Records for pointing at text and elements

....

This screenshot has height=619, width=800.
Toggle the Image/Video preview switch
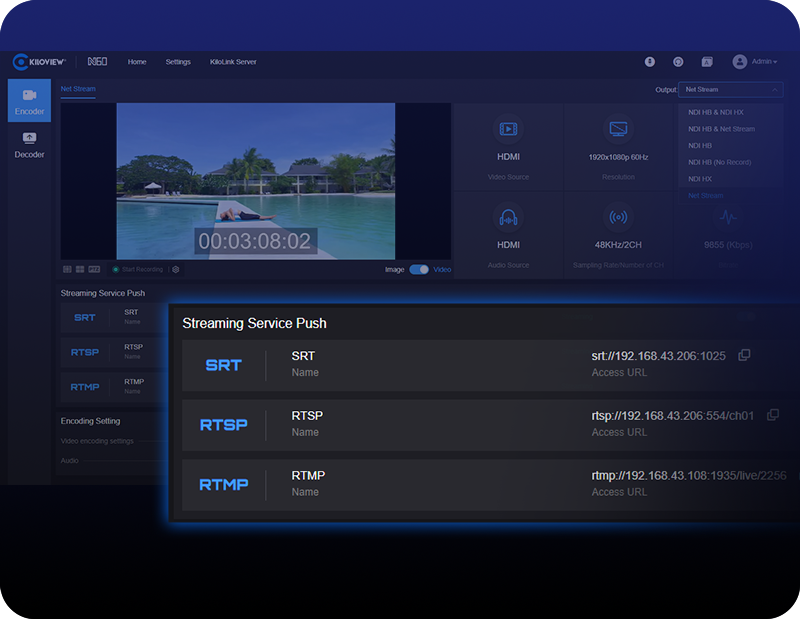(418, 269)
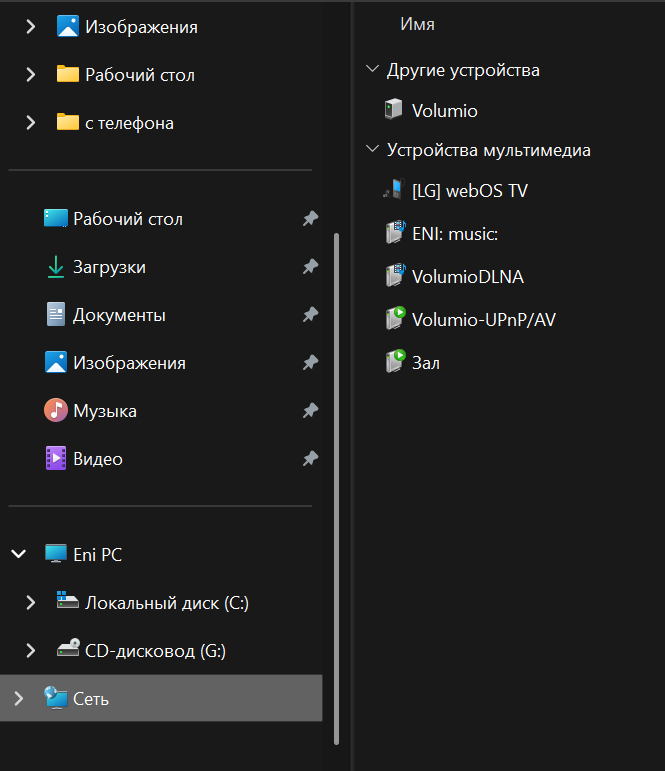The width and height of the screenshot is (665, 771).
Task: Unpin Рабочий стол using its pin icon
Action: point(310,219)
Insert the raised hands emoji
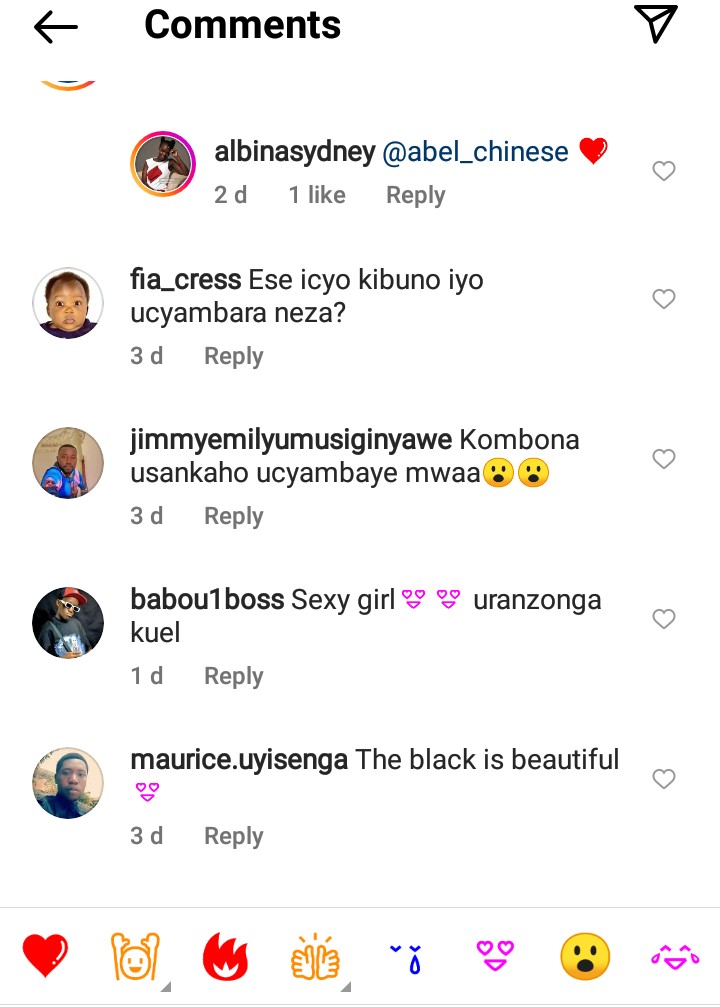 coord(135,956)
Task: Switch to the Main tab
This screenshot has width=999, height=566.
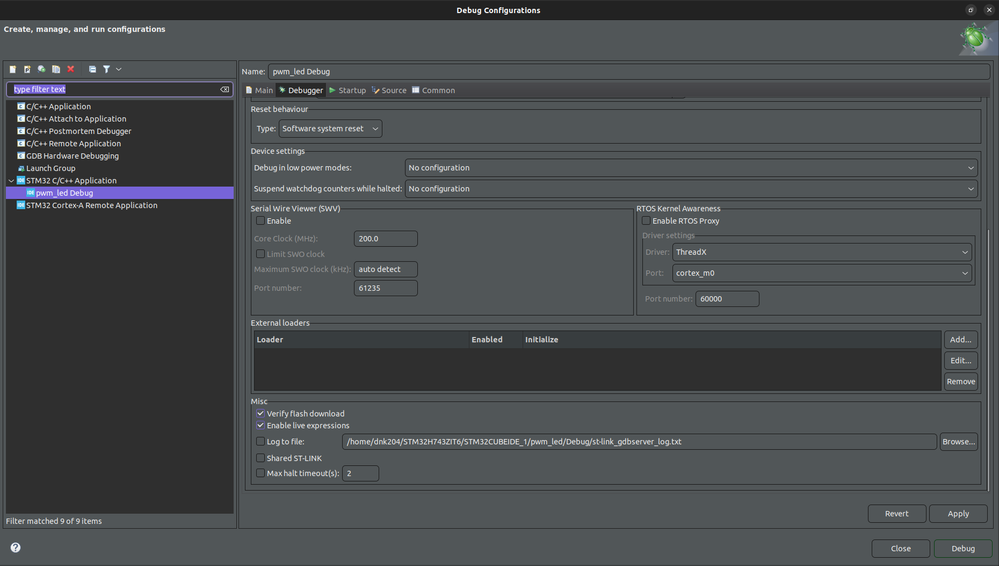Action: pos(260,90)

....

Required work.
Copy all the records above word for word, leaving out the pictures.

Complete output.
This screenshot has height=619, width=800.
Toggle the Image/Video preview switch
(418, 269)
The width and height of the screenshot is (665, 771).
Task: Unpin Рабочий стол using its pin icon
Action: point(310,219)
Insert the raised hands emoji
 coord(135,956)
Task: Switch to the Main tab
This screenshot has width=999, height=566.
Action: pos(260,90)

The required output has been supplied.